*** INFORMATION ***

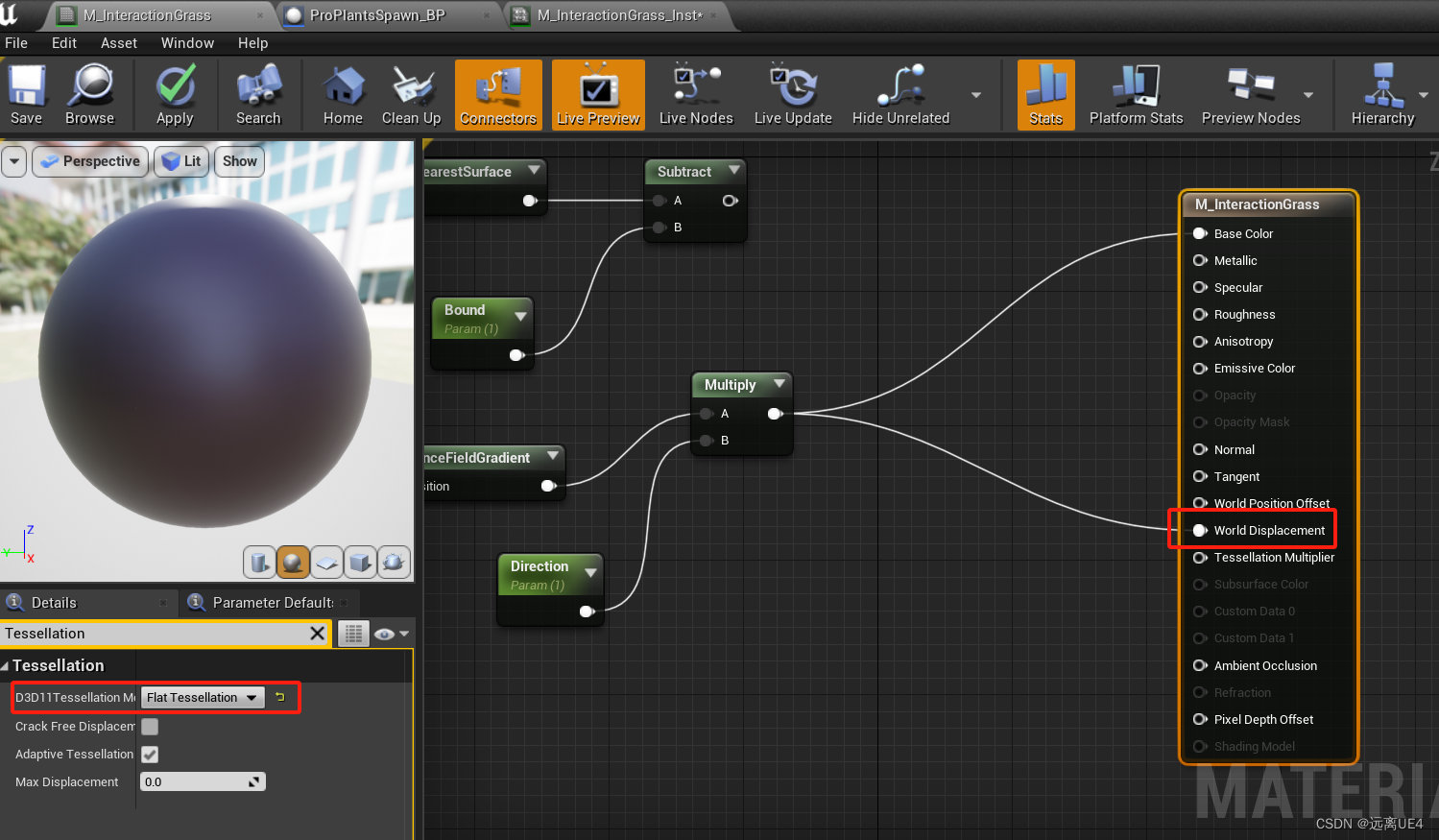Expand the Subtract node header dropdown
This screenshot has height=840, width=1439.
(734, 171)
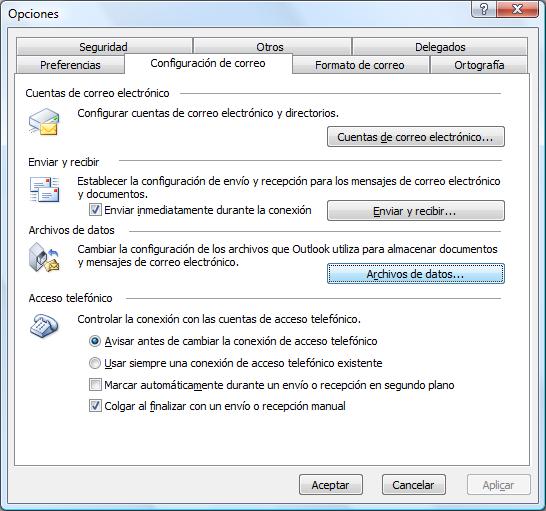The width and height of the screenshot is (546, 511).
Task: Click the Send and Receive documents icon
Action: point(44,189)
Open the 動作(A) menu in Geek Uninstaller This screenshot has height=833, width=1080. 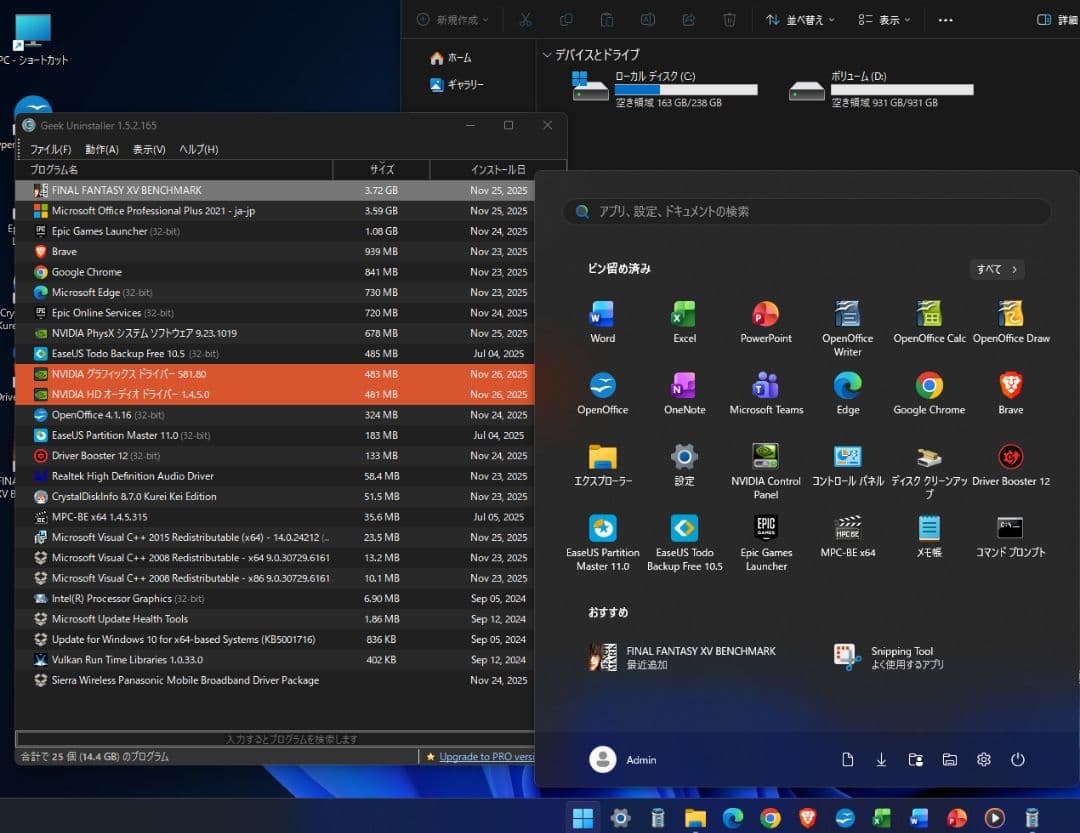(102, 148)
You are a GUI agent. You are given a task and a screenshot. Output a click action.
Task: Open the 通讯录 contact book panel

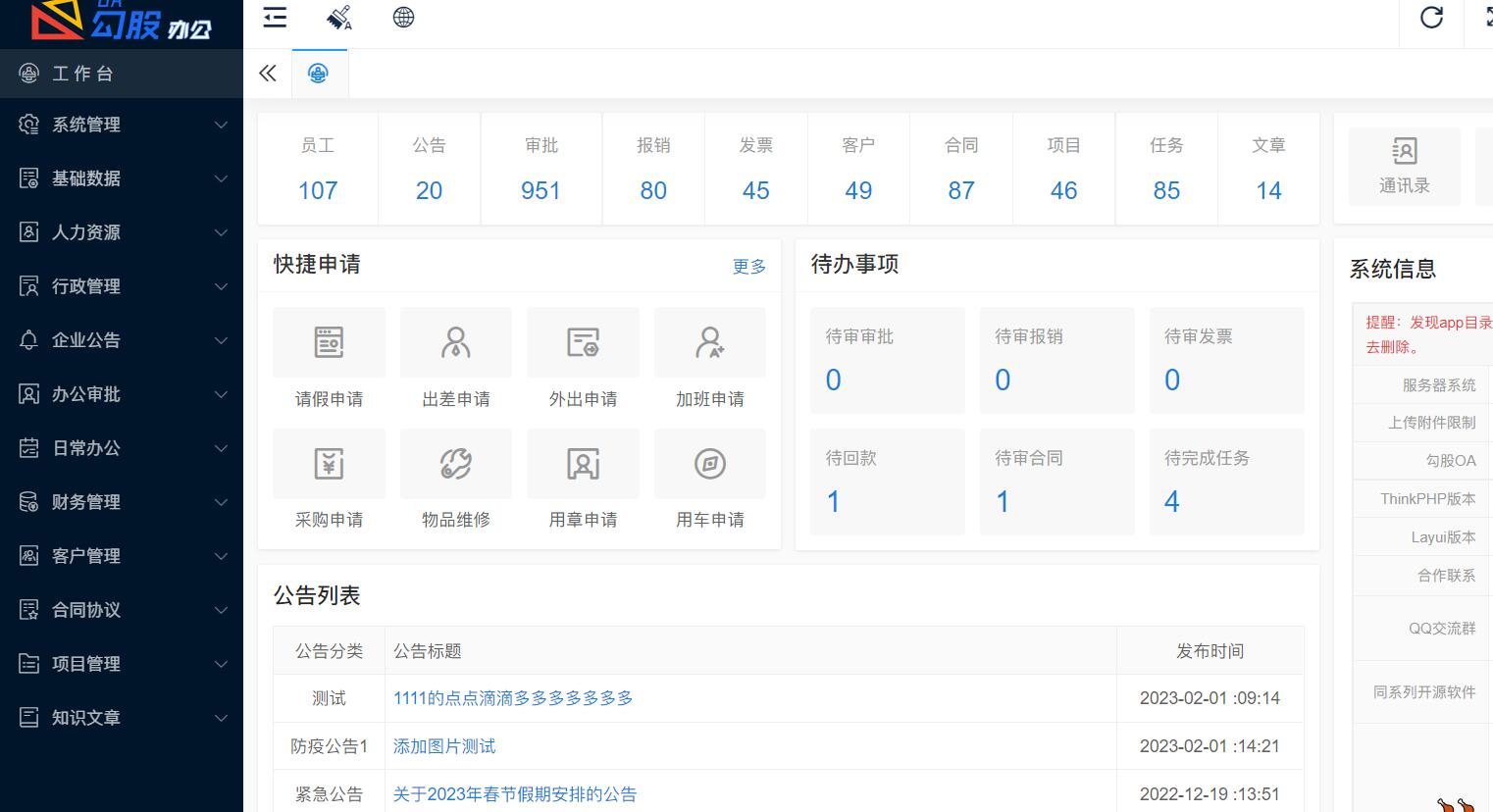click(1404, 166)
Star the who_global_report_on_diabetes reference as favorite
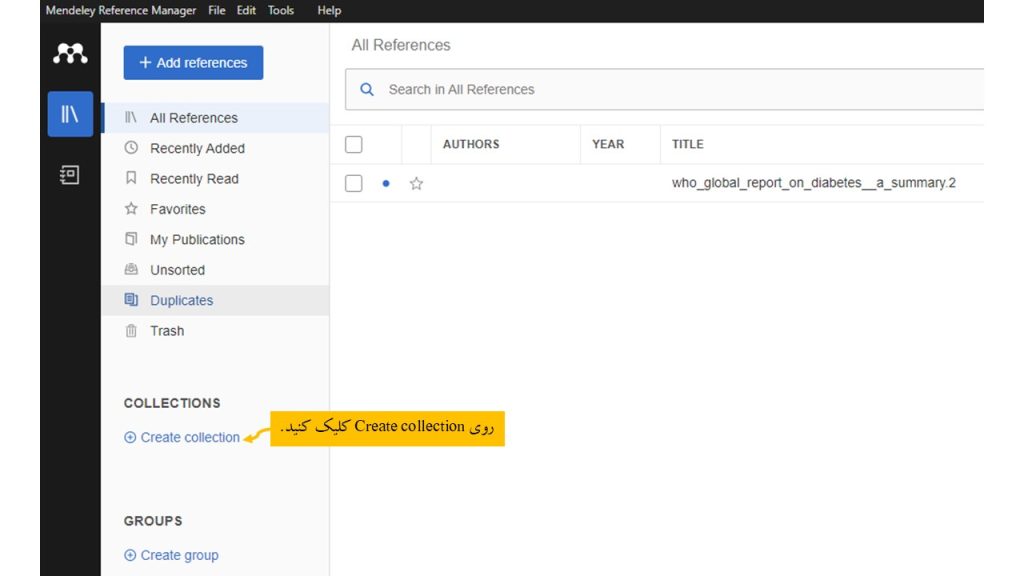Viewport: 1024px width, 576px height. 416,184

*** End of INFORMATION ***

▶ WHAT YOU HAVE TO DO
Your task is to repeat, word for word and with no picture, every line from the one that contains "Task: Open the 通讯录 contact book panel" through the last line of the data.

▶ ANSWER AREA
Task: Open the 通讯录 contact book panel

click(1404, 166)
Star the who_global_report_on_diabetes reference as favorite
Viewport: 1024px width, 576px height. 416,184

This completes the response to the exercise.